ASSIGNMENT A: List every person named in the article on depression in children.
ASSIGNMENT B: Return the passage of the article on depression in children word for word, starting at "If you thought" and ending at "to provide help.".
ASSIGNMENT C: Carry the article on depression in children forward from its final sentence.

SELECTED EXTRACT:

If you thought only adults had a tough time in 2020 due to the pandemic and its after-effects, you were wrong. A recent report in The New York Times (NYT) states that 2-3 percent of children in the 6-12 age group can have serious depression, even as the disease was originally conceived of as an adult problem.
Dr Perri Klass (MD), who authored the book ‘A Good Time to Be Born: How Science and Public Health Gave Children a Future’, says that there is worldwide concern not just about depression, but “suicidality among young people”. She adds that though even young children experience depression, it can look very different, making it all the more challenging for parents or doctors to provide help.
Rachel Busman, a clinical psychologist, told NYT that 2-3 percent of children in the US between the ages of six and 12 can have serious depression. A researcher, Dr Helen Egger, added that between 1 and 2 percent of young children — as young as 3 years old — are depressed. Maria Kovacs, a professor of psychiatry, said that her research in the ’70s showed that “school age children can suffer from diagnosable depression.”
The report also states that though suicide attempts by elementary school children are rare, they do happen and have increased in recent years. Kovacs says that the most problematic myth about suicide is the fear of putting the idea in kids’ heads, adding that children may imagine death as “a release, a surcease, a relief”. Klass suggests that if a child talks about wanting to die, adults should ask what did she/he mean, and seek help from a therapist.

DATASET CONTENT:

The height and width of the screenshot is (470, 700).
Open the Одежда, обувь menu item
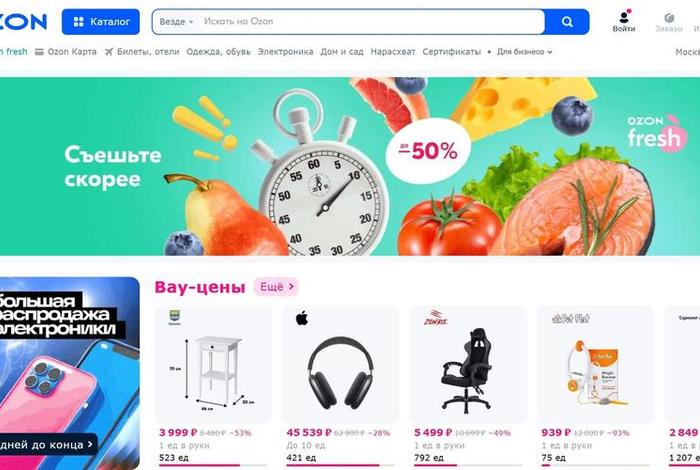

EXPECTED OUTPUT A: Perri Klass, Rachel Busman, Helen Egger, Maria Kovacs

EXPECTED OUTPUT B:
If you thought only adults had a tough time in 2020 due to the pandemic and its after-effects, you were wrong. A recent report in The New York Times (NYT) states that 2-3 percent of children in the 6-12 age group can have serious depression, even as the disease was originally conceived of as an adult problem.
Dr Perri Klass (MD), who authored the book ‘A Good Time to Be Born: How Science and Public Health Gave Children a Future’, says that there is worldwide concern not just about depression, but “suicidality among young people”. She adds that though even young children experience depression, it can look very different, making it all the more challenging for parents or doctors to provide help.

EXPECTED OUTPUT C:
What are the symptoms of depression in younger children?
Kovacs suggests that the best way to recognise depression by what the child does, or stops doing. For example, does a child stop playing with her/his favourite things, stops responding?.
Egger added that the kids may also appear as if they have been sapped of energy. They may even sleep more or lose appetite.
Busman compared a child’s depression to “walking through the world with dark-colored glasses”.
What could be the causes for depression?
Kovacs said that the first episode in a child is always the result of a particular stressor such as change in the family situation — parents’ divorce, death etc — or it could be something more subtle, like an anxiety that has spiralled out of control.
What about the treatment?
The report suggests that parents get the child evaluated by someone familiar with mental health issues in kids. It could be even the family paediatrician or primary care provider.
The doctors and researchers also insist on a comprehensive mental health evaluation, including gathering history from the parents, spending time with the child and talking to the school.
They added that for kids between three and seven years old, parent-child interaction therapy (PCIT) is often used — coaching parents, and helping them praise what is positive about their children’s behaviour. Taking kids outside for walks, playing outdoor games, etc are among the other suggestions made by the doctors and researchers.